Supplied passage ▸
I started by asking AI to do everything. Six months later, 65% of my agent’s workflow nodes run as non-AI code.
The first version was fully agentic : every task went to an LLM. LLMs would confidently progress through tasks, though not always accurately.
So I added tools to constrain what the LLM could call. Limited its ability to deviate. I added a Discovery tool to help the AI find those tools. Better, but not enough.
Then I found Stripe’s minion architecture. Their insight : deterministic code handles the predictable ; LLMs tackle the ambiguous.
I implemented blueprints, workflow charts written in code. Each blueprint specifies nodes, transitions between them, trigger conditions for matching tasks, & explicit error handling.
extract_domain (code) → attio_find (code) → harmonic_enrich (code)
→ generate_summary (LLM, 1 turn) → notion_prepend (code)
This differs from skills or prompts. A skill tells the LLM what to do. A blueprint tells the system when to involve the LLM at all.
Each blueprint is a directed graph of nodes. Nodes come in two types : deterministic (code) & agentic (LLM). Transitions between nodes can branch based on conditions.

The data ▸
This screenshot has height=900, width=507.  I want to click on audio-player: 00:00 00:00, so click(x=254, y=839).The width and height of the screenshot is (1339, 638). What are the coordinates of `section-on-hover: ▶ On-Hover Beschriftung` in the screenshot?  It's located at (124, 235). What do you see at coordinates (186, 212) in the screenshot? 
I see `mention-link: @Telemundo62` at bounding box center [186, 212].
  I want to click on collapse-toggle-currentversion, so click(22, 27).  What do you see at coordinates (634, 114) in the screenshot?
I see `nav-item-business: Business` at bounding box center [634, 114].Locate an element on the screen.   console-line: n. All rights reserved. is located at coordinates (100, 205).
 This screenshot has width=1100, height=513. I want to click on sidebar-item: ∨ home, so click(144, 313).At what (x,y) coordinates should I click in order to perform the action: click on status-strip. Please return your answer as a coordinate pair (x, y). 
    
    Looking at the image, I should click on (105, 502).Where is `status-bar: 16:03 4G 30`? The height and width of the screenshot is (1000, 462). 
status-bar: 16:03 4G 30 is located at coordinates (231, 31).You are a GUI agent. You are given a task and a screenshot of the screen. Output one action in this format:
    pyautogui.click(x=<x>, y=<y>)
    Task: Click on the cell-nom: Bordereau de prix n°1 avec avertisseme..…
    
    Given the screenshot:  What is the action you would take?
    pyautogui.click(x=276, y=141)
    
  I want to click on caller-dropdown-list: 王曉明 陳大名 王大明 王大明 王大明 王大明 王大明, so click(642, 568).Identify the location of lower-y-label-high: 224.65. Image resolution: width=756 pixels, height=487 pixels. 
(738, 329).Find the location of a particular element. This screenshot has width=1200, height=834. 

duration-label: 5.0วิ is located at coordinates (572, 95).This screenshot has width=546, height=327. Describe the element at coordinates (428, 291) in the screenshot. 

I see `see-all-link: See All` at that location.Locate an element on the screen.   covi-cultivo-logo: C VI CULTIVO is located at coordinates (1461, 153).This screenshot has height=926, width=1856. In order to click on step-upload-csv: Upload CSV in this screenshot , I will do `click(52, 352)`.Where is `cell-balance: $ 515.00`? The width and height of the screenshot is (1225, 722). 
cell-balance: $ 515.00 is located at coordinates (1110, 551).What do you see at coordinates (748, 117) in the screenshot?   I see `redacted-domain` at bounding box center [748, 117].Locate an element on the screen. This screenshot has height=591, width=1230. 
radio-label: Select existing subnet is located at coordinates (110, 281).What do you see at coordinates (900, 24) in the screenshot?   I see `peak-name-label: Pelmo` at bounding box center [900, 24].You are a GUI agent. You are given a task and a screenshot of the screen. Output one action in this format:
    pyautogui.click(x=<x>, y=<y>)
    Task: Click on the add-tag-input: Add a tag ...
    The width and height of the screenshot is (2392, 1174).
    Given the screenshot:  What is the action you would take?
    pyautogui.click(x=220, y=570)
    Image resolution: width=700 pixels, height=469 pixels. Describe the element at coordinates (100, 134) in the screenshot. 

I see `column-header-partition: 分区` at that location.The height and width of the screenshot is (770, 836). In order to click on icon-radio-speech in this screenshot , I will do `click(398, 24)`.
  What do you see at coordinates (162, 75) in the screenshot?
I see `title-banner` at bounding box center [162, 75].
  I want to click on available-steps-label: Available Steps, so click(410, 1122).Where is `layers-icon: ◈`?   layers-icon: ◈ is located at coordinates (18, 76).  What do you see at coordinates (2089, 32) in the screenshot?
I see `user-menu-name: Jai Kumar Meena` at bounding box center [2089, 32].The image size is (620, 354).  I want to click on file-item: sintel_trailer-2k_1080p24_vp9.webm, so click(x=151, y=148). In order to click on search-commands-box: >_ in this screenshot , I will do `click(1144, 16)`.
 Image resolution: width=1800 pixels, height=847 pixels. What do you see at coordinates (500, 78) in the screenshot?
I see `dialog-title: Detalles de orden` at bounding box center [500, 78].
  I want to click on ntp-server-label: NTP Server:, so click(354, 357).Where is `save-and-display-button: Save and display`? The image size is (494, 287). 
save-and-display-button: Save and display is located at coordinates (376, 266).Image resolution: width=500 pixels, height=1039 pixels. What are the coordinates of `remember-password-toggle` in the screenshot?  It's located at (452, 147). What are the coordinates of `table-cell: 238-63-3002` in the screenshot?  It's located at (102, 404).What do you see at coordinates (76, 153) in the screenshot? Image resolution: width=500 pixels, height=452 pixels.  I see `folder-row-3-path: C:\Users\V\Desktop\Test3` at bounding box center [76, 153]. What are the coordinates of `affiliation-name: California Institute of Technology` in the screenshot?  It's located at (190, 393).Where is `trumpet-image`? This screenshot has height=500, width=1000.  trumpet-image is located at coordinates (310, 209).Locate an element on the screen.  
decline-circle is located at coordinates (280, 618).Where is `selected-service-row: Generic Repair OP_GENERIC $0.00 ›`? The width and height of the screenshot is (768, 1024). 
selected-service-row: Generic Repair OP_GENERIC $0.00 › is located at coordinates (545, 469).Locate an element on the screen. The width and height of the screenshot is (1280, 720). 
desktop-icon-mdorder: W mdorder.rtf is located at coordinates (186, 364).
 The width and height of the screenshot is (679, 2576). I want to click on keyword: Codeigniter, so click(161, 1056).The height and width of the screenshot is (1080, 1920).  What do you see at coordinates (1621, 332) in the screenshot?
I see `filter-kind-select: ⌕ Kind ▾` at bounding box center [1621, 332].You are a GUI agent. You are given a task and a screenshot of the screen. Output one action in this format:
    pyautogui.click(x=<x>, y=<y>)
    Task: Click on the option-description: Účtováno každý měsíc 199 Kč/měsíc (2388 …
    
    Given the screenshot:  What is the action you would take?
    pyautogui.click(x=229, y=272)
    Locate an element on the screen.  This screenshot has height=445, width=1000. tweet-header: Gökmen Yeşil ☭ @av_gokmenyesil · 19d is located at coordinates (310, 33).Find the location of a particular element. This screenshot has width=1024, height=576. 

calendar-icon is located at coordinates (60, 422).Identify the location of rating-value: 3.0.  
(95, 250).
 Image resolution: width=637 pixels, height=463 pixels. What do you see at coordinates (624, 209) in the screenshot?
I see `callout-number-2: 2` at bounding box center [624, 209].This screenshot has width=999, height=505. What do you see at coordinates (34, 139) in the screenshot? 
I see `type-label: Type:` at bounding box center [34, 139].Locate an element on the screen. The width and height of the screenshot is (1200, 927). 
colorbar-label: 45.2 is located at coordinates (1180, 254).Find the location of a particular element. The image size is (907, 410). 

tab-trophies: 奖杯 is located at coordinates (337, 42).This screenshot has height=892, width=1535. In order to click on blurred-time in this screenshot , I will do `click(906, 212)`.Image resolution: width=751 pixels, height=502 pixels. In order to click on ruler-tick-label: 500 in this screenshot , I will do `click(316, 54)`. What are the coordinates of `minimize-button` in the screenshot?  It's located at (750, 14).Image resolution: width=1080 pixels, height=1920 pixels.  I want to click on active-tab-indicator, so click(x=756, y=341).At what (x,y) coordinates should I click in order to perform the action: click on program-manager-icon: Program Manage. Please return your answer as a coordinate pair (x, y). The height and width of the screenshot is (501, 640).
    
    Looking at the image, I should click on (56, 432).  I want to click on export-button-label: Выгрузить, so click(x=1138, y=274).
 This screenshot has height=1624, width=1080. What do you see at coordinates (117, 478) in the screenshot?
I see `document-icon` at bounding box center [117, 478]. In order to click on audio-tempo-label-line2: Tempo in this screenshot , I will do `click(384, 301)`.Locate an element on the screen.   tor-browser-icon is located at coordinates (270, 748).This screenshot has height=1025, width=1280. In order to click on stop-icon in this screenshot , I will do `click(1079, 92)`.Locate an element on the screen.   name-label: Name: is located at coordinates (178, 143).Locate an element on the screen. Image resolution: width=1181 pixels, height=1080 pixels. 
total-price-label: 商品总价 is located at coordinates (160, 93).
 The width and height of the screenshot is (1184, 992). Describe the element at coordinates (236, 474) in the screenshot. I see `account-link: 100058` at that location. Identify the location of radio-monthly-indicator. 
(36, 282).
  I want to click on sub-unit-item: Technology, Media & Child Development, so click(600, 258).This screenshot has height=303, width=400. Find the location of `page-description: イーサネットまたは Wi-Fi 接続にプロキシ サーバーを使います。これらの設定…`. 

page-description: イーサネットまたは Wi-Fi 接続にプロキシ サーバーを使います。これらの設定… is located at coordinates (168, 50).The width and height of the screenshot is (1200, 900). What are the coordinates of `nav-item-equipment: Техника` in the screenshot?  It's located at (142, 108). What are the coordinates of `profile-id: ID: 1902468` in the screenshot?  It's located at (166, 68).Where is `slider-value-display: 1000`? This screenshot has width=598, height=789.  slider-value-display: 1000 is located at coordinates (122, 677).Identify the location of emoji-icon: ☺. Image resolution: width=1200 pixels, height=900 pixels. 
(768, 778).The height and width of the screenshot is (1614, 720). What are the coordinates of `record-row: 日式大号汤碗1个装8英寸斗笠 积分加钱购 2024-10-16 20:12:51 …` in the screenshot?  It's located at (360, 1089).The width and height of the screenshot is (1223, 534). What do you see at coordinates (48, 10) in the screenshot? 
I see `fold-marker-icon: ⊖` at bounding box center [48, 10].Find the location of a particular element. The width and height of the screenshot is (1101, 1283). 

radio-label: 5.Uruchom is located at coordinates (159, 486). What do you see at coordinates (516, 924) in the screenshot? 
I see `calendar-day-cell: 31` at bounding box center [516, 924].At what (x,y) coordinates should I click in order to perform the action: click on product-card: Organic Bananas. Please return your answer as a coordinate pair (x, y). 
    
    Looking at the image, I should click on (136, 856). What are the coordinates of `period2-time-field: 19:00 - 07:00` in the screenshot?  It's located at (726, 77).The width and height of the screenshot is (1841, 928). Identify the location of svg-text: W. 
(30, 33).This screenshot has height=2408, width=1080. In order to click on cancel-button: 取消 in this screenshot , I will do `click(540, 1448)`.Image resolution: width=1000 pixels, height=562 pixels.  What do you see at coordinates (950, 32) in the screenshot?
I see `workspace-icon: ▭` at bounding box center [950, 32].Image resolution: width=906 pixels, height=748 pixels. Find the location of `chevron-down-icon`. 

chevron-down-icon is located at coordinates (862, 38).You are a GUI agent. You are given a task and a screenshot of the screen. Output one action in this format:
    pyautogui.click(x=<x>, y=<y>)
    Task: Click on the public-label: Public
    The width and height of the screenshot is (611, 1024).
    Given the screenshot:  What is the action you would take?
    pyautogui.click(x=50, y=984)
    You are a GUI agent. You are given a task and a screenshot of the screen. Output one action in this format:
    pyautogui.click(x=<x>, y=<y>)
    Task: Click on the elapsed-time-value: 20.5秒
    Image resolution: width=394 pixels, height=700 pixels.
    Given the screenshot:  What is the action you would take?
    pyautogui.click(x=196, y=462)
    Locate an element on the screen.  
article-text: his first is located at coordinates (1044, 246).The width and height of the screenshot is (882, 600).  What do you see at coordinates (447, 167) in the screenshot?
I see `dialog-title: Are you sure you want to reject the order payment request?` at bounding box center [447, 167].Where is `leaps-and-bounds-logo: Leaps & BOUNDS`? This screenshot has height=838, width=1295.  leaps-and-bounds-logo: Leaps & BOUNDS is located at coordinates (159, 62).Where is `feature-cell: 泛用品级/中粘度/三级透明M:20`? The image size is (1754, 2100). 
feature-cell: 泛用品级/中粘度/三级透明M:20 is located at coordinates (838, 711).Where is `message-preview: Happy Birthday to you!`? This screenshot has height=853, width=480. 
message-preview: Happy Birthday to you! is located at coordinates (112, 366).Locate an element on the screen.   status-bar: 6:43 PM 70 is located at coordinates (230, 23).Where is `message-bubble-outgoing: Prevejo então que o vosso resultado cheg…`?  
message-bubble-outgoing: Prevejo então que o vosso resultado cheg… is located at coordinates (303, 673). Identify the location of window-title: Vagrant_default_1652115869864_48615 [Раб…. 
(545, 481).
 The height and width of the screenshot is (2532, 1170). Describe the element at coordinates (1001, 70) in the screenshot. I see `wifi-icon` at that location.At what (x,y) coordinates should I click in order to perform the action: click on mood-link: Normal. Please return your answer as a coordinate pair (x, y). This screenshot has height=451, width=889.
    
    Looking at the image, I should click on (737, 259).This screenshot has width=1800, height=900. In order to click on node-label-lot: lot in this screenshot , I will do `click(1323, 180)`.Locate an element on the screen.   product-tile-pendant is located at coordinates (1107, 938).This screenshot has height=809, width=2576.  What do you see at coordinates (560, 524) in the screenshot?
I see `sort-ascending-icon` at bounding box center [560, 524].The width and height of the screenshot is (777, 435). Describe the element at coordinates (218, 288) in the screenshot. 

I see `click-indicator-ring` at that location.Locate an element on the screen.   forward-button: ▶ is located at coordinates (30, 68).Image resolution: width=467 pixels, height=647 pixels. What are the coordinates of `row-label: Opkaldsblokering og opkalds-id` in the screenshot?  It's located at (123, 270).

Set of tasks ▸
1. Swap "notion_prepend" for "slack_post" in the stretch of the piece on agent workflows from "extract_domain (code) →" through "LLM at all.", and write that stretch out again.
2. According to the piece on agent workflows, what does each blueprint specify? List every item.
Work only from the piece on agent workflows.

Answers per task ▸
1.
extract_domain (code) → attio_find (code) → harmonic_enrich (code)
→ generate_summary (LLM, 1 turn) → slack_post (code)
This differs from skills or prompts. A skill tells the LLM what to do. A blueprint tells the system when to involve the LLM at all.

2.
- Nodes
- Transitions between them
- Trigger conditions for matching tasks
- Explicit error handling